What’s so special about the equatorial Pacific?

In September 2012, graduate students Liz Drenkard and Alice Alpert, and dive operations manager Pat Lohmann flew into Kiritimati (Christmas Island), Republic of Kiribati, where they joined the crew of Pangea Explorations’ vessel Sea Dragon (http://www.panexplore.com/) for a 30 day expedition across the central Equatorial Pacific. Our goal was to survey and sample seawater, and coral skeletons and tissue on 3 coral reef islands dotted across 2000 miles of remote equatorial Pacific Ocean. Chip Young, of NOAA’s Coral Reef Ecosystem Division, and Kelsey Erensberger of US Fish and Wildlife joined our team. The expedition was funded with support from the National Science Foundation to Anne Cohen and Kristopher Karnauskas (NSF#OCE-1031971).

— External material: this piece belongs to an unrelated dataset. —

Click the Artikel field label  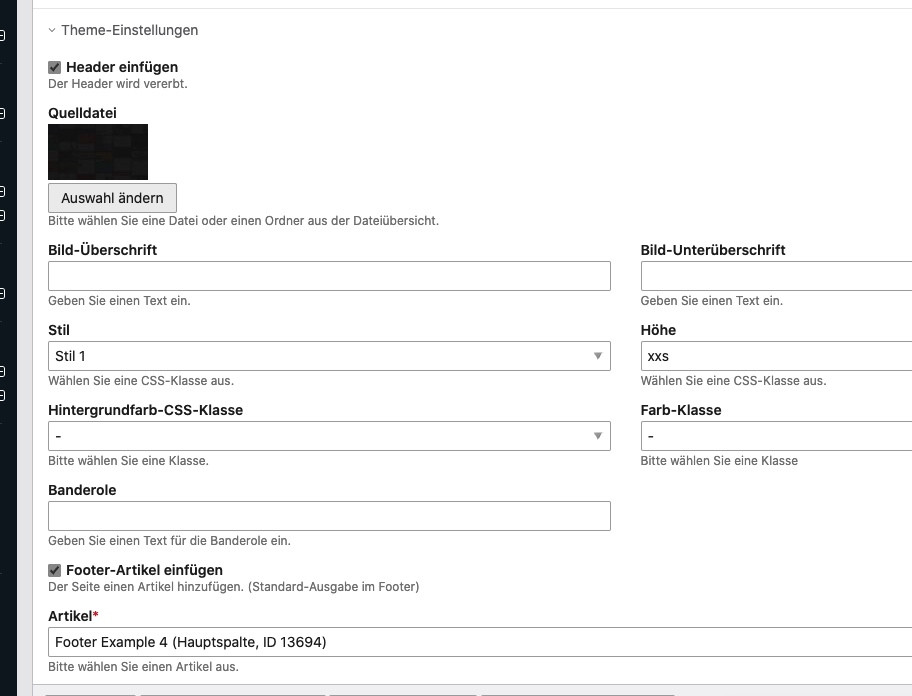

Sea Dragon (Charles Young, NOAA)

The central tropical Pacific is special because it is home to many of the world’s most pristine coral reef ecosystems, including the second largest marine protected area in the world – the Phoenix Islands MPA or PIPA.  But this region of the ocean is warming more rapidly than other tropical areas, making the corals that build the reefs more vulnerable to mass bleaching, and mortality. However, along the equator, the Pacific Equatorial Undercurrent (EUC) delivers cool, nutrient rich water to the west sides of coral reef islands located in its path. The EUC is strengthening with global warming, and for corals on the equatorial islands this process may mitigate or slow the warming enough to prevent bleaching.  Our expedition took us to 3 of these islands, Jarvis and Howland (both US Territories) and Maiana in the Gilbert Islands. Our goals were to deploy instruments and collect samples that will allow us to both characterize the seawater environment on the living reef (e.g., thermal structure, carbonate system chemistry, nutrient concentrations) and to investigate the connection between reef seawater and the EUC. We collected coral samples to study the effect of the EUC on coral growth and we collected tissue samples to analyze their fat content as well as the types of algal symbionts in the coral tissue. These measures, at these three sites, will give us a good idea of whether and how the EUC impacts the corals that build the reefs, and whether the EUC affords protection to the corals as tropical temperatures rise.  With this information, we can then make a start at predicting whether and how a strengthening EUC will mitigate the impact of tropical warming for the suite of equatorial coral reef islands in its path.